Omni crouched behind her bed, turning over her tattered copy of “Neural Networks: The Illustrated Guide.” She opens at her favourite part and tries to shut out the fight with the calming words and diagrams. Outside, Cape Town’s shantytown glitters with rain wet makeshift solar panels. Inside, voices crack against the close walls like electricity.
“She could change so much.”
“Why must it sit on her shoulders, Lira?”
The words pierce Omni's mind as she clutches her book closer. She wants to be extraordinary, wants to make her mother proud, but her father's words plant a seed of doubt that takes root in her stomach.
Omni hugs her book tighter, pretending the words could shield her.
Books don’t fight, they just keep their promises.
She wonders if her brilliance is a gift or a curse. She watches her parents fight and fight, their voices getting louder, angrier.
Is it my fault they're always fighting?
Maybe if she wasn't so special, maybe if she was just normal, they wouldn't be so angry all the time.
“She’s extraordinary, Farook. She hacked the district grid at six. You want to hide her here until the gangs claim her or the damn floods take us?”
She remembered her mother's fierce pride when the lights blazed on, contrasting sharply with her father's pale face as he rushed to shut the blinds.
"Brilliant," her mother had whispered, while her father anxiously scanned the windows for Corp drones.
“And if the Company finds her? They’ll take her away, use her up, turn her against us.”
“Or she’ll use them.” Mother’s voice drops low. “You’re so afraid of the risks you can’t see the power. Our daughter could rewrite the rules, not just follow them.”
“Enough, I need space,” her father yelled, the door slammed like a crack of thunder. The silence that followed felt empty to Omni, her heart racing at the feeling of danger.
The small apartment smells of damp metal and cooking oil. Her knees burn against rough carpet as she shifts.
Mother kneels before Omni’s hiding place, pulling her into the light, pressing a simple steel necklace into Omni’s hand. Her small fingers clutch at the small letter X, her mother’s black lacquered fingernail points to it, “You’re exceptional, ok?” her mother’s eyes bore into hers.

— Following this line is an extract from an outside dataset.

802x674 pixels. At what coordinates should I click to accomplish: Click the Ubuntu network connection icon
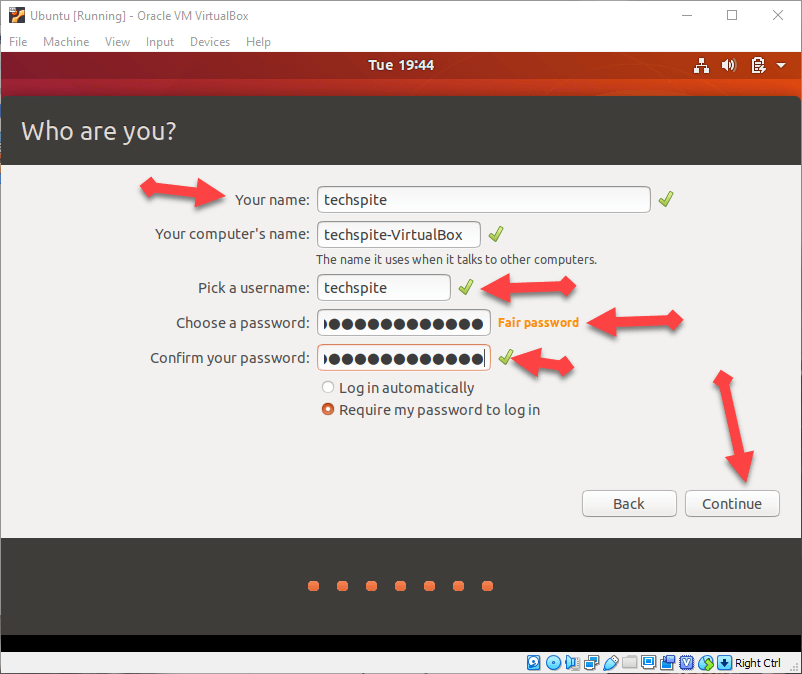[701, 66]
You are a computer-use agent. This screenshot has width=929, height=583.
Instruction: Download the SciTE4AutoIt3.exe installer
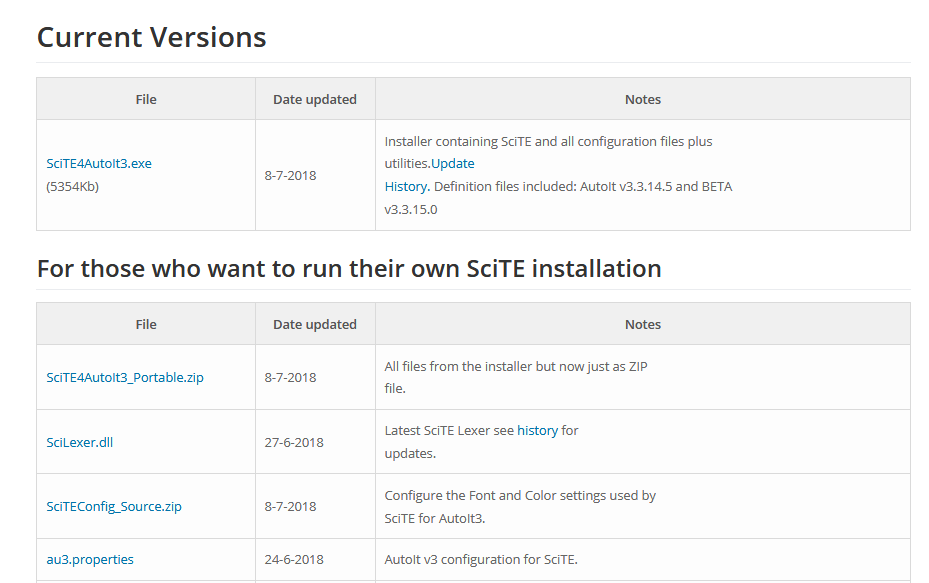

Until she pulled her close, “Never let anyone make you smaller than you are.” she whispers. Her mother smelled like home, warm, sweet with a hint of something else.
But the shadow of her father’s departure loomed over the room, and Omni feels torn in two. He was always there — tucking her in at night, waking her for school, brushing her hair. Her mother…
The memory burns like a brand, even as she wonders if being special will always come at a cost. This was one of the last times she saw mommy.
She was gone in the morning. Her father said she left to find work, to get them out of the Stacks. Omni always questioned, most of her clothes were gone, but not all. Father smelled them when he thought she wasn’t looking. Stories were sadder now, mommy did the voices better.
Omni wakes with her mother’s words rising in her mind: “Never let anyone make you smaller.”
She pulled herself to her feet, her fingers brushing the necklace.
“Who am I?” she murmured, the answer forming on her lips like a spark ready to ignite in the quiet room.
Her childhood bedroom, and her childhood long gone. But the question wasn’t about the past anymore. It was about what she would become.
Changelog: This flashback has been inserted on the second release to strengthen Omni’s backstory, deepen the conflict with her father and to foreshadow important elements in book two.